Michael

Wreszcie się wyspałem. Wstałem dopiero po 10 rano. Normalnie byłem już na nogach od 4 rano. Wypoczęty wstałem i zorientowałem się że nie ma Draga. Trochę się zaniepokoiłem bo on zawsze spał dłużej ode mnie i to ja musiałem go wyganiać z łóżka ale nie tym razem. Łóżko obok-na którym spał Drago- było wolne. Szybko wstałem, ubrałem się i wybiegłem go szukać. Biegnąc korytarzem wyczułem go. Buszował w jakimś pomieszczeniu. Pomieszczenie okazało się kuchnią. Drago szczęśliwy siedział na podłodze a przed nim stała lodówka:
-Dragoo!-wykrzyknąłem zły.- Mogłeś mnie obudzić jak byłeś głodny-powiedziałem i podszedłem do lodówki.
Wyjąłem z niej trochę kiełbasy i dałem mu. Ten po merdał szczęśliwy ogonem i zabrał się do jedzenia:
-Dobra ja idę a ty masz wrócić do pokoju i nie wychodzić jasne?-powiedziałem.-Wrócę za kilka godzin-dodałem i poszedłem.

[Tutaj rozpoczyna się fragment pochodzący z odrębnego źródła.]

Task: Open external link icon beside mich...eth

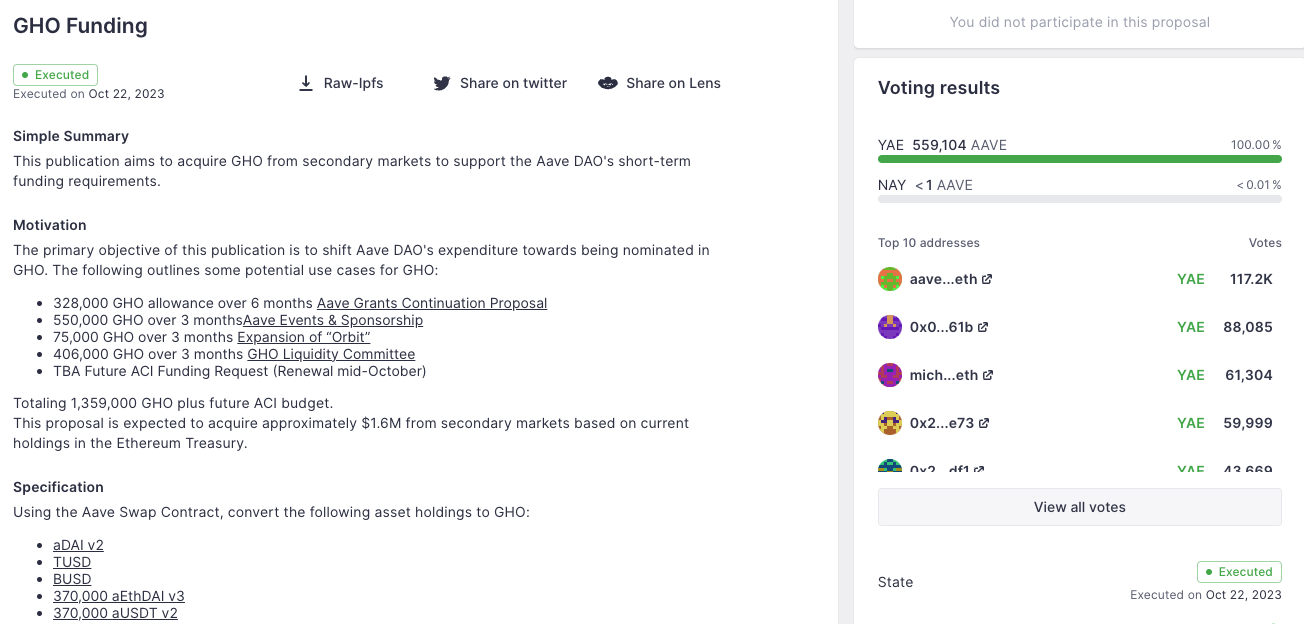Action: (x=988, y=376)
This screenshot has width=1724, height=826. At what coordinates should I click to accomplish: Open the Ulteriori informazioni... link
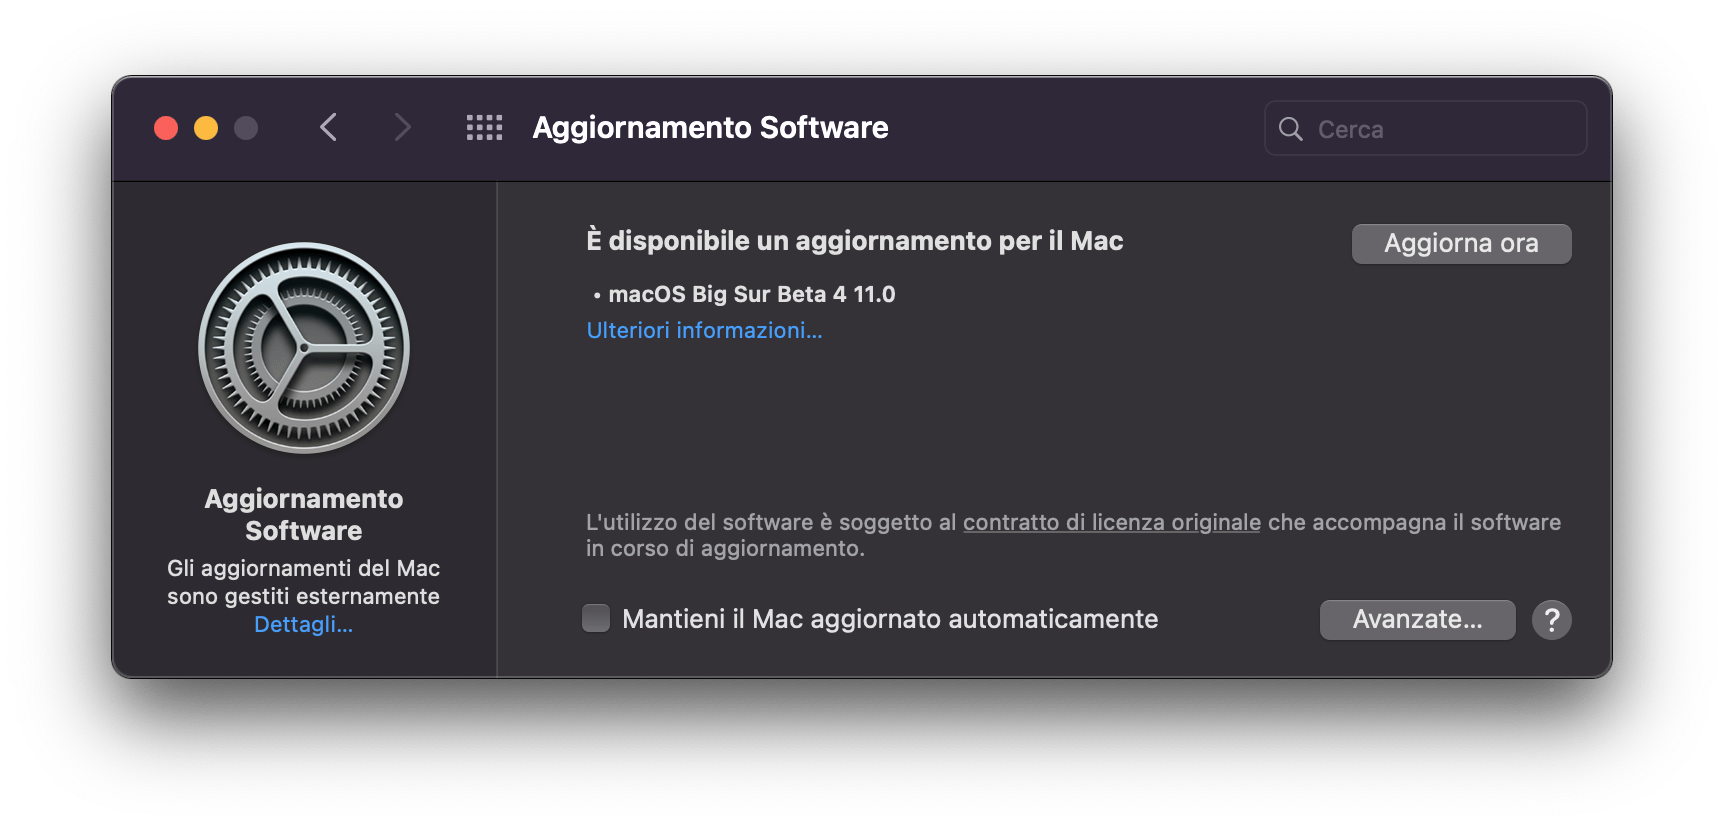click(x=704, y=330)
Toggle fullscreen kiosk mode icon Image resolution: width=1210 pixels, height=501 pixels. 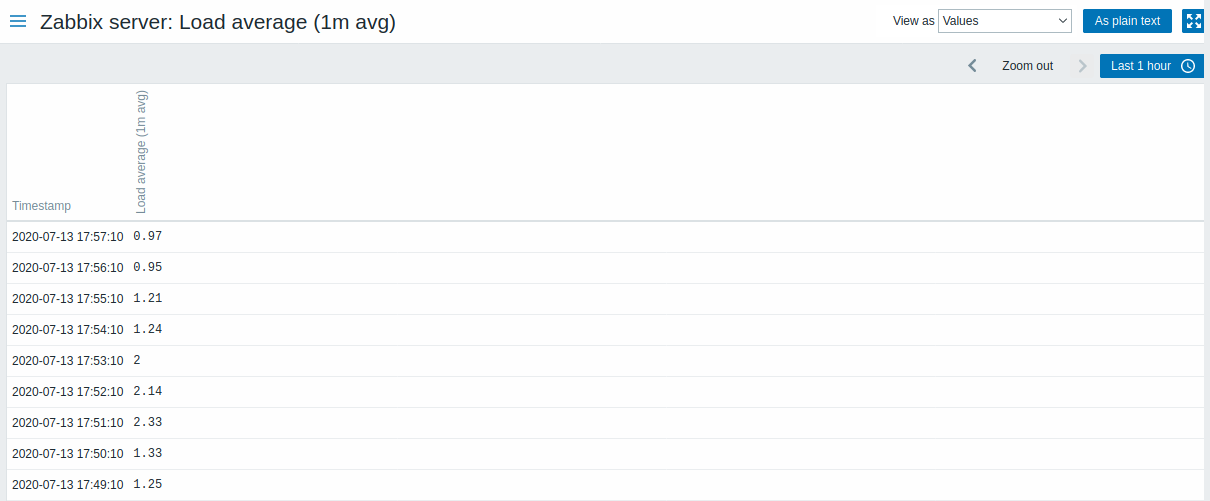(1193, 21)
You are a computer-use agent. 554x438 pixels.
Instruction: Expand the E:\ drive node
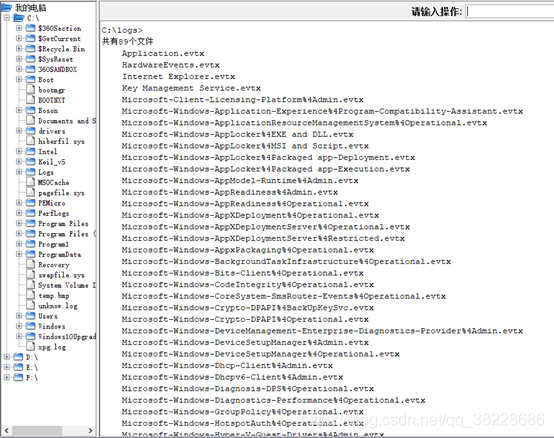pos(7,367)
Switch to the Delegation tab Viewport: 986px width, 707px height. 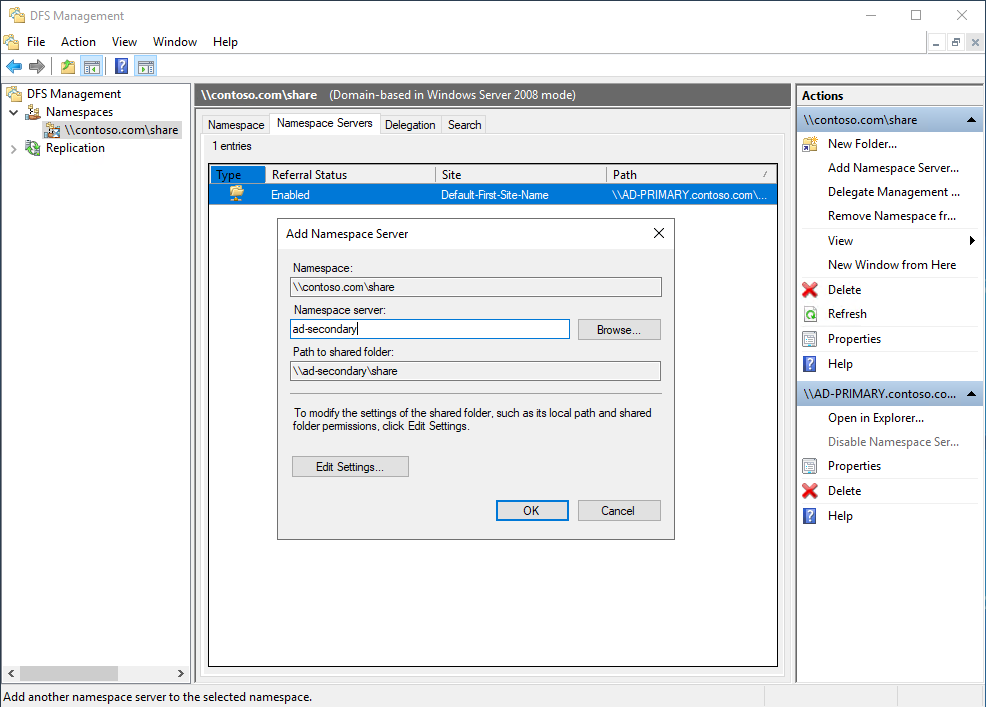tap(410, 125)
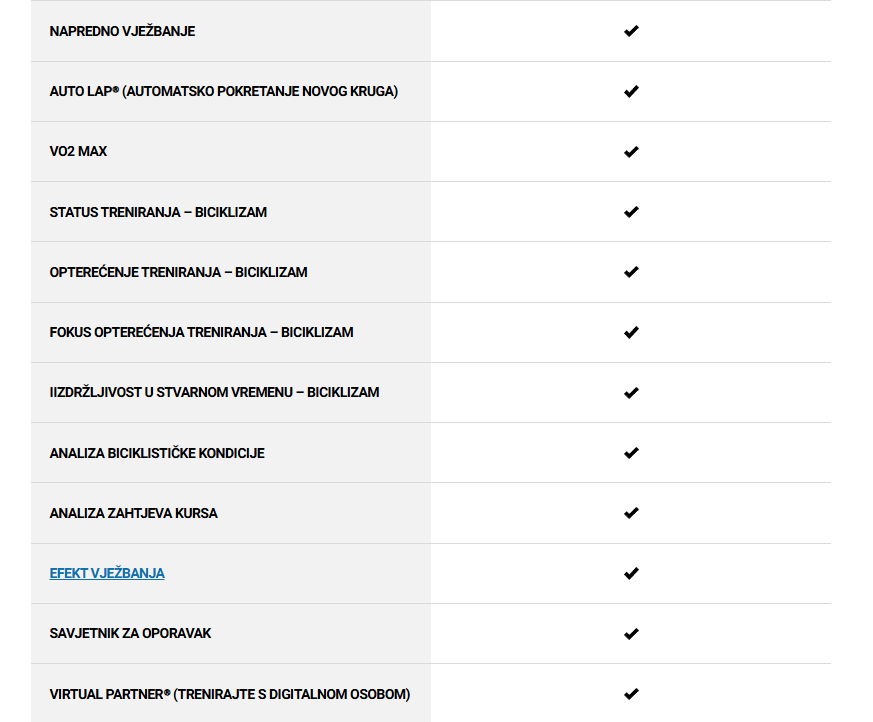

Postanowiłem iść gdzieś i poćwiczyć. Wybrałem las letni. Wziąłem ze sobą też moje podręczny nóż i łuk. W lesie zacząłem od strzelania w wybrane cele. Następnie postanowiłem poćwiczyć polowanie. Sprawiłem że stałem się niewidzialny i poszedłem wytropić cel. Znalazłem niewielkie stado sarn. Przybrałem postać jelenia i już widzialny dołączyłem do stada. Na początku obawiałem się ze zaatakuje mnie jakiś inny samiec ale nie było żadnego na szczęście. Pod stepem wypatrzyłem jedną najbardziej oddalona od stada sarnę i podszedłem do niej. Kiedy byłem już blisko, szybko przybrałem moją postać i rzuciłem się na nią. Ona przerażona zaczęła uciekać. Ja nie chciałem jej zabić tylko złapać. Goniłem ja tylko kilka metrów bo potem skoczyłem i przygwoździłem ja do ziemi. Udałem że ją zabijam po czym szybko wstałem i odszedłem. Sarna po chwili wstała i odbiegła. W moim poprzednim domu miałem jak trenować. Walczyłem z takimi jak ja a tu miałem tylko zwierzęta i oczywiście jasnych. Wracając postanowiłem przejść się po terenie szkoły.